Date: 03-23-2010   source:    Print
 

     The unique 3D geometry of fullerenes with carbon spheres containing abundant highly reactive double bonds constitutes a rather rich scenario where a variety of different chemical reactions can occur. These chemical modifications on fullerene cage are preferred way to tune the physical and chemical properties of hollow fullerenes and endohedral fullerenes. Here we introduce two achievements in chemical modification researches on fullerene C70 and endohedral metalfullerene Sc3C2@C80.

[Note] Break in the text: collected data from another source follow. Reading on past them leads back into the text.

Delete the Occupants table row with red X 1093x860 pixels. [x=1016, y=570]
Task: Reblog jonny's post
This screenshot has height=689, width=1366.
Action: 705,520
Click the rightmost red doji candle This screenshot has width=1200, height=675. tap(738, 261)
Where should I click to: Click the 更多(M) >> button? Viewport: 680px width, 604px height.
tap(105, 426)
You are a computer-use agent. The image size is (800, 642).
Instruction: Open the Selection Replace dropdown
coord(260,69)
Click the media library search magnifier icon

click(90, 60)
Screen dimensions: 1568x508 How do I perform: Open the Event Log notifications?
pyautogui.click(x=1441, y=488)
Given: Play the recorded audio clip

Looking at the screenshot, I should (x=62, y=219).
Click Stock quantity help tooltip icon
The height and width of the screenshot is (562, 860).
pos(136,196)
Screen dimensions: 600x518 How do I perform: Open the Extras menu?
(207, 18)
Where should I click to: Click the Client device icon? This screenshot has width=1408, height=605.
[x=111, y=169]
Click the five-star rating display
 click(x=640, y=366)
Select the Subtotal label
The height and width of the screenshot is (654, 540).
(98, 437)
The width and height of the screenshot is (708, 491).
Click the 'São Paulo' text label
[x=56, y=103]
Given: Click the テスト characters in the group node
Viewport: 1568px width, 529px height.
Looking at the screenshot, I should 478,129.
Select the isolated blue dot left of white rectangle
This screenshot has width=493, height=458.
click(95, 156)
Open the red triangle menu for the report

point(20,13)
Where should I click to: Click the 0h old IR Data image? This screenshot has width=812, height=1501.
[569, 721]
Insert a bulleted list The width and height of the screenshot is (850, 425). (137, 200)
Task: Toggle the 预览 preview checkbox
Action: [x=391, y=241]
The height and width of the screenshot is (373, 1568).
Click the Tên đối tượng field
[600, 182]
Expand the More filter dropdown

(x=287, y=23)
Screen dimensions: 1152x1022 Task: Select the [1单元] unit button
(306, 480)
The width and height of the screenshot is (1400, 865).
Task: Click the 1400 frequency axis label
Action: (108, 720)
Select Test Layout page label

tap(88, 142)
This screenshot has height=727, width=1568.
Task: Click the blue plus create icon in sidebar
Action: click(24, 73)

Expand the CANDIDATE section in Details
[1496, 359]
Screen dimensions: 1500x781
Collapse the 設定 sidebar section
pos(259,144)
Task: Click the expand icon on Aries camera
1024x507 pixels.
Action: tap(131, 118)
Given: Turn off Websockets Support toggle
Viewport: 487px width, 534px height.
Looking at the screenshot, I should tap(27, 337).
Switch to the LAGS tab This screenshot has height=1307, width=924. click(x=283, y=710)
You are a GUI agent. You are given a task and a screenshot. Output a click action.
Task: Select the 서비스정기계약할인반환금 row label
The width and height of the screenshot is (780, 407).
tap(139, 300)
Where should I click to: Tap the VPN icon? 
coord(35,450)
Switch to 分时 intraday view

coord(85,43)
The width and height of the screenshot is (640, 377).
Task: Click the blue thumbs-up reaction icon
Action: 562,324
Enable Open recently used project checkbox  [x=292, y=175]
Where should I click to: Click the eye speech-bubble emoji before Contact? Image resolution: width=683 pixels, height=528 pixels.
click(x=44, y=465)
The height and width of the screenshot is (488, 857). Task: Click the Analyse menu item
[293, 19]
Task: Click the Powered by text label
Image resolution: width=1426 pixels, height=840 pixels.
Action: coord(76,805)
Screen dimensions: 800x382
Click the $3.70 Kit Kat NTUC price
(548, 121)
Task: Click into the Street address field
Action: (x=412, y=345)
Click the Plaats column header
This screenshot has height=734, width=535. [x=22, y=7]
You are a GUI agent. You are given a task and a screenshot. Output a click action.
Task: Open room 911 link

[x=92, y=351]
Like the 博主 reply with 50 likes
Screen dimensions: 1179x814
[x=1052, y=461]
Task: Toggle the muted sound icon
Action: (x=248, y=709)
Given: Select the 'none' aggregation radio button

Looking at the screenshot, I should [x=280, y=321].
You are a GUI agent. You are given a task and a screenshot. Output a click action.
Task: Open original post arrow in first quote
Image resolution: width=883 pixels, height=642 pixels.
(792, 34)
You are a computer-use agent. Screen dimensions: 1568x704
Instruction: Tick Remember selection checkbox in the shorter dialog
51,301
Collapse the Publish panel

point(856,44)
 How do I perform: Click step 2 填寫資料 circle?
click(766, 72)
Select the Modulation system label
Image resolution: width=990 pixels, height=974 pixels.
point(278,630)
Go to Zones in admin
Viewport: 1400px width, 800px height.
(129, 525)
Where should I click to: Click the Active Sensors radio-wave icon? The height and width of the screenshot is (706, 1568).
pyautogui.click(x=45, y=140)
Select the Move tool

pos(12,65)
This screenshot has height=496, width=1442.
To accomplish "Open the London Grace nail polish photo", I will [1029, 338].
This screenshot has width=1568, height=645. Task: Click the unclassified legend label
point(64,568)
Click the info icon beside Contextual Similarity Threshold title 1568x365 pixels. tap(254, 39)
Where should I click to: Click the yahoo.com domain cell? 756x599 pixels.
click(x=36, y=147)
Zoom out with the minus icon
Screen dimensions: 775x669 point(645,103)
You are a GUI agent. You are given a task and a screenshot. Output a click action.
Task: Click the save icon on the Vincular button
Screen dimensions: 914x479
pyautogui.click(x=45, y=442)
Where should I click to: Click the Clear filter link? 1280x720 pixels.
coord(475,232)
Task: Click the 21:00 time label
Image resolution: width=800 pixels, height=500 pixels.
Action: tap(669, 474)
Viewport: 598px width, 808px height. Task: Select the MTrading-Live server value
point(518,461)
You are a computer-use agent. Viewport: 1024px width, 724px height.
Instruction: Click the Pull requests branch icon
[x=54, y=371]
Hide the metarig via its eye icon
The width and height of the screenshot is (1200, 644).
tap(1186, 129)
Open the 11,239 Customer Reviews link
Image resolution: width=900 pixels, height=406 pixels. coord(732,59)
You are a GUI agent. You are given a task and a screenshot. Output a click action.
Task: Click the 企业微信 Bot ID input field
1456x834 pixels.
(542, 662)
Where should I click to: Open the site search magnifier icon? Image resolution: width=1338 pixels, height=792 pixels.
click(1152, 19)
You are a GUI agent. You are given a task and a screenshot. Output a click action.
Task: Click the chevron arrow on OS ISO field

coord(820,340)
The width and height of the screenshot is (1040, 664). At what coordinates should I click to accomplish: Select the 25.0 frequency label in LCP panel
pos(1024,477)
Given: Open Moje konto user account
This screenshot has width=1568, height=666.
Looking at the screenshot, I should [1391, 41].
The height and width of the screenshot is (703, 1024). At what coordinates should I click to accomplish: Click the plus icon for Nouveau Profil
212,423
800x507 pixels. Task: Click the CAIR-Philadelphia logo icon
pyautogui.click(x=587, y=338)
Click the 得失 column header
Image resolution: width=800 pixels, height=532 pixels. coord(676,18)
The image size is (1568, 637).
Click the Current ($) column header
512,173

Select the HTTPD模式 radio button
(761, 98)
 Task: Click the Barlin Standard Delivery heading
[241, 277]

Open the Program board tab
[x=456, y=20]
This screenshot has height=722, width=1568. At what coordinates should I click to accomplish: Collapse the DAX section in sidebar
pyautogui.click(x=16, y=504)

 Carbene Is Finally Attached to the Equator of C70 – the Production of the Most Stable C71H2 Isomer: 2aH-2(12)a-Homo(C70-D5h(6))[5,6]fullerene

Bao Li, Chunying Shu*, Xin Lu*, Lothar Dunsch, Zhongfang Chen, T. John S. Dennis, Zhiqiang Shi, Li Jiang, Taishan Wang, Wei Xu, Chunru Wang*

     Herein we report the synthesis, characterization, and theoretical studies of the missing C71H2 isomer-a homofullerene with a CH2 group attached to the C70 equator. The production and characterization of the thermodynamically most stable but kinetically unfavorable C71H2 isomer, together with the systematic theoretical studies, not only offer us direct experimental evidence in answer to some important chemical questions, such as the local aromaticity of C70 and the structure of divalent-group adducts of normal diameter single-walled nanotubes, but also introduce a new member into the homofullerene family and provide a new route for the synthesis of novel stable fullerene derivatives that can not be obtained under routine synthetic conditions. Moreover, the pyrogenic synthesis proved to be a highly efficient approach to overcome the high activation barriers to the formation of the thermodynamically most stable isomers. More studies on this homofullerene and related systems are in progress.

 Angew. Chem., Int. Ed. 2010, 49, 962-966.  

 Optimized structure of C70CH2-C2v. 

 

Spin Divergence Induced by Exohedral Modification: EPR Study of Sc3C2@C80 Fulleropyrrolidine

T. S. Wang, J. Y. Wu, W. Xu, J. F. Xiang,X. Lu,B. Li, L. Jiang, C. Y. Shu,* C. R. Wang*

     In this communication, we report the spin divergence in Sc3C2@C80 fulleropyrrolidine induced by exohedral modification by the Prato reaction. The 5,6-ring junction was determined to be the reaction site for the Sc3C2@C80 fulleropyrrolidine monoadduct, and the endohedral Sc3C2 cluster was deformed by the pyrrolidine addend. Most importantly, the pyrrolidine addend changes the spin density distributions and alters the paramagnetic properties of Sc3C2@C80 fulleropyrrolidine as a result. The dynamics of Sc3C2 endocluster were also discussed to elucidate the variable properties caused by the exohedral addend. Such controllable molecular paramagnetism is of great significance to the construction of novel molecular devices.

Angew. Chem., Int. Ed. 2010, 49, 1786 –1789.

 

Optimized structures and ESR spectra of Sc3C2@C80 and its derivative.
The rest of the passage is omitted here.